The data should be written out in full, exactly as it stands, and the pictures dropped.

-- Records for the exercise follows --

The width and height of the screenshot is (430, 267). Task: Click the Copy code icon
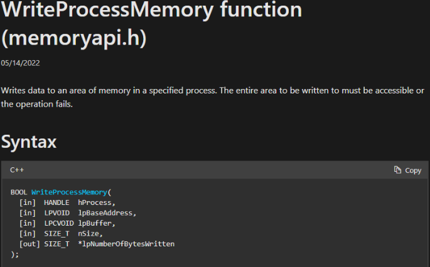coord(397,170)
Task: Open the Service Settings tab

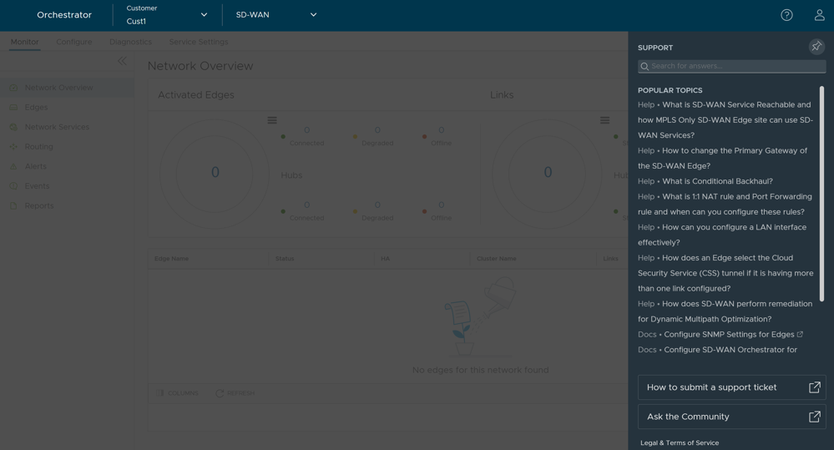Action: coord(199,42)
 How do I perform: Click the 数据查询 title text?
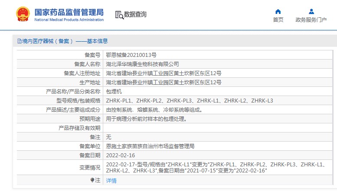click(135, 15)
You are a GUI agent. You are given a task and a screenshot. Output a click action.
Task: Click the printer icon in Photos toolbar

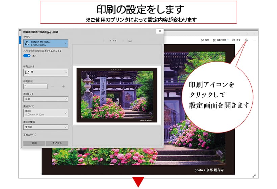[246, 40]
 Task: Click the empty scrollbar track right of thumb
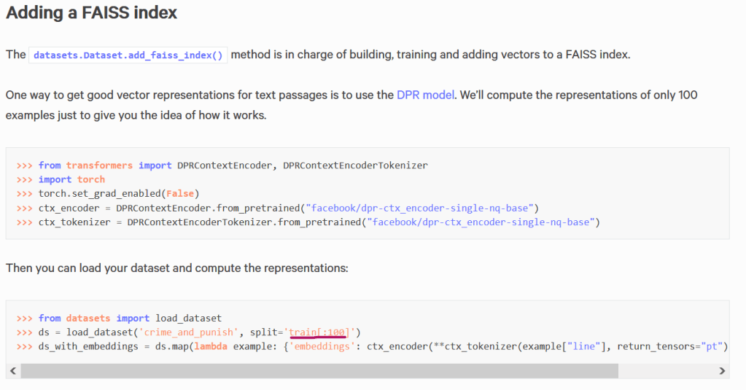665,371
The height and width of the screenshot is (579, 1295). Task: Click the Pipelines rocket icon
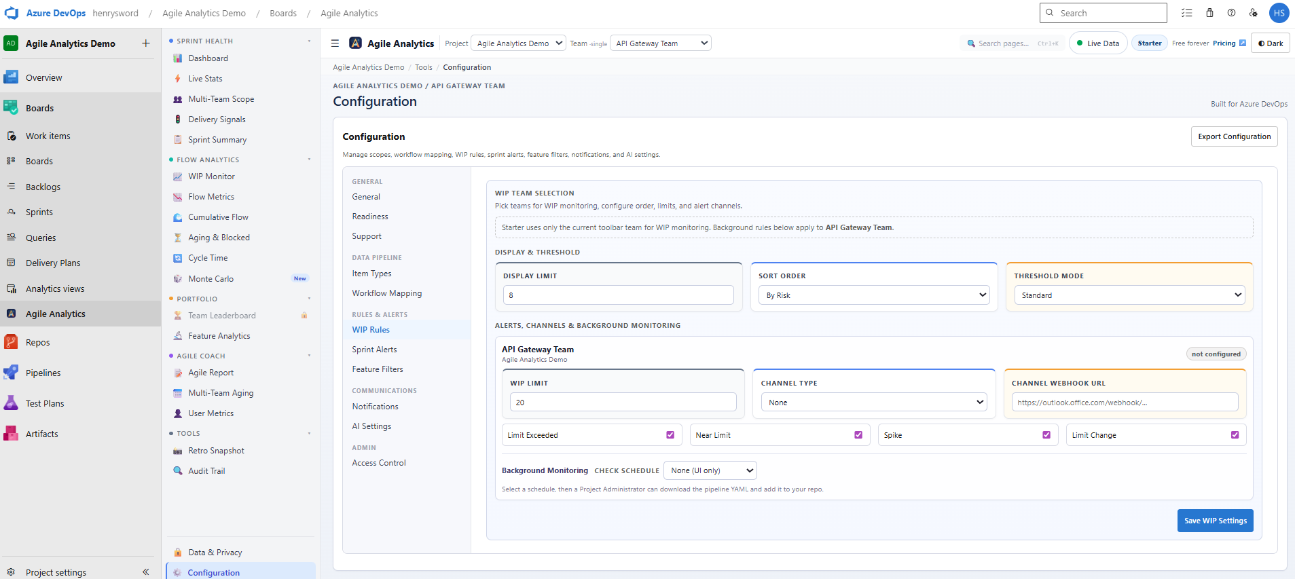click(11, 373)
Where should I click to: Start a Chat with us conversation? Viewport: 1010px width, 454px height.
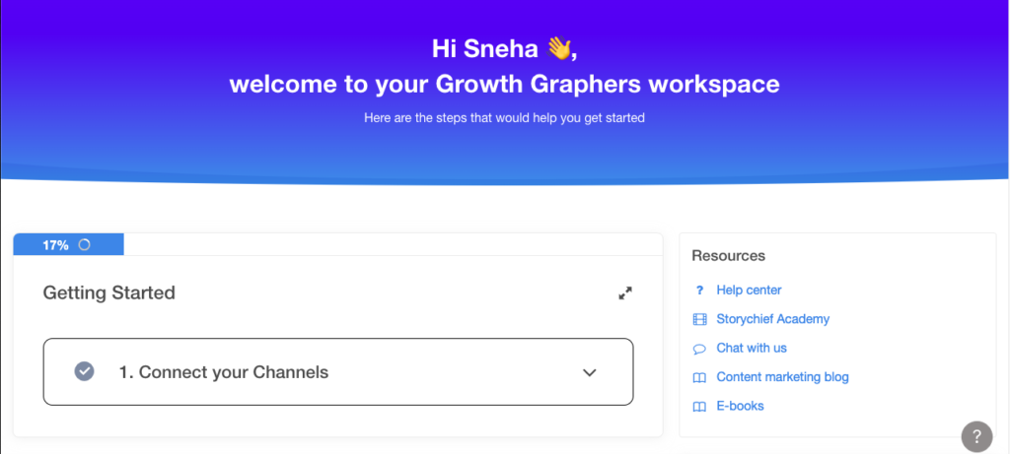752,348
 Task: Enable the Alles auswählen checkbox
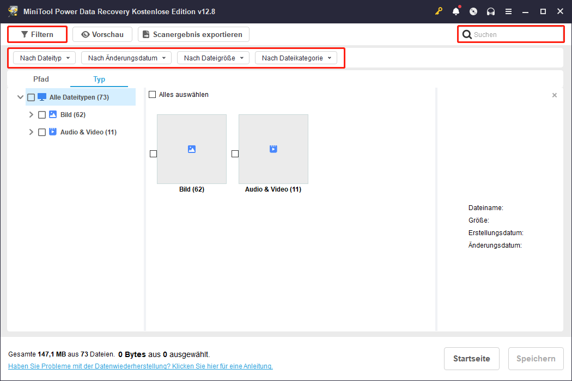tap(153, 94)
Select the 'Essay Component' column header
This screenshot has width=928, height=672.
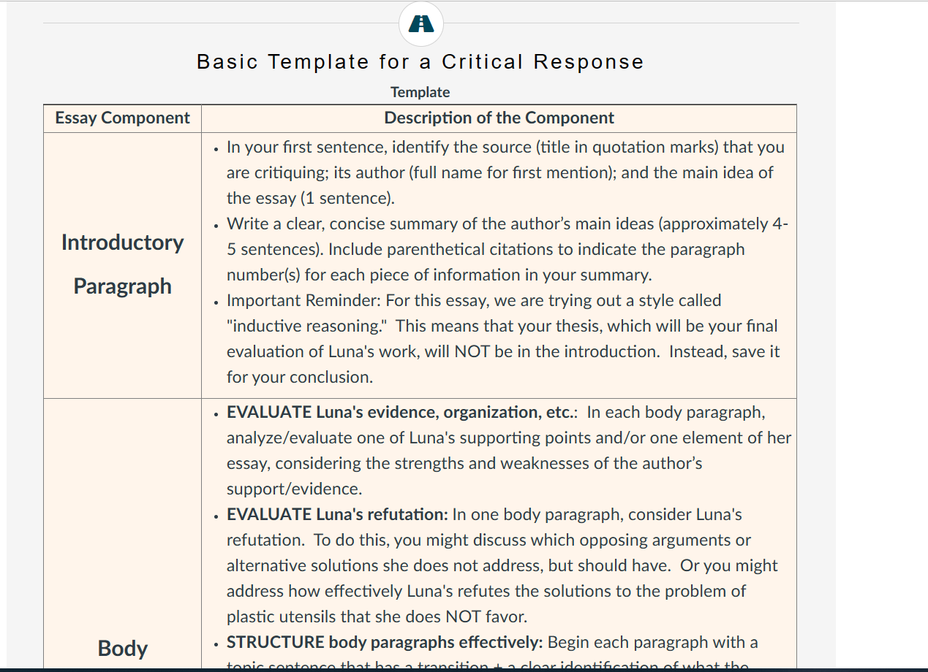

-- Records for the exercise concluded --

** Expected output **
The width and height of the screenshot is (430, 267). Task: Click the Copy code icon
coord(397,170)
Task: Open the Service Settings tab

Action: coord(199,42)
 How do I perform: Click the 数据查询 title text?
click(135, 15)
You are a GUI agent. You are given a task and a screenshot. Output a click action.
Task: Click the printer icon in Photos toolbar

[246, 40]
 Task: Click the empty scrollbar track right of thumb
665,371
The height and width of the screenshot is (579, 1295). Task: Click the Pipelines rocket icon
click(11, 373)
Where should I click to: Start a Chat with us conversation? Viewport: 1010px width, 454px height.
752,348
 Task: Enable the Alles auswählen checkbox
tap(153, 94)
Select the 'Essay Component' column header
This screenshot has width=928, height=672.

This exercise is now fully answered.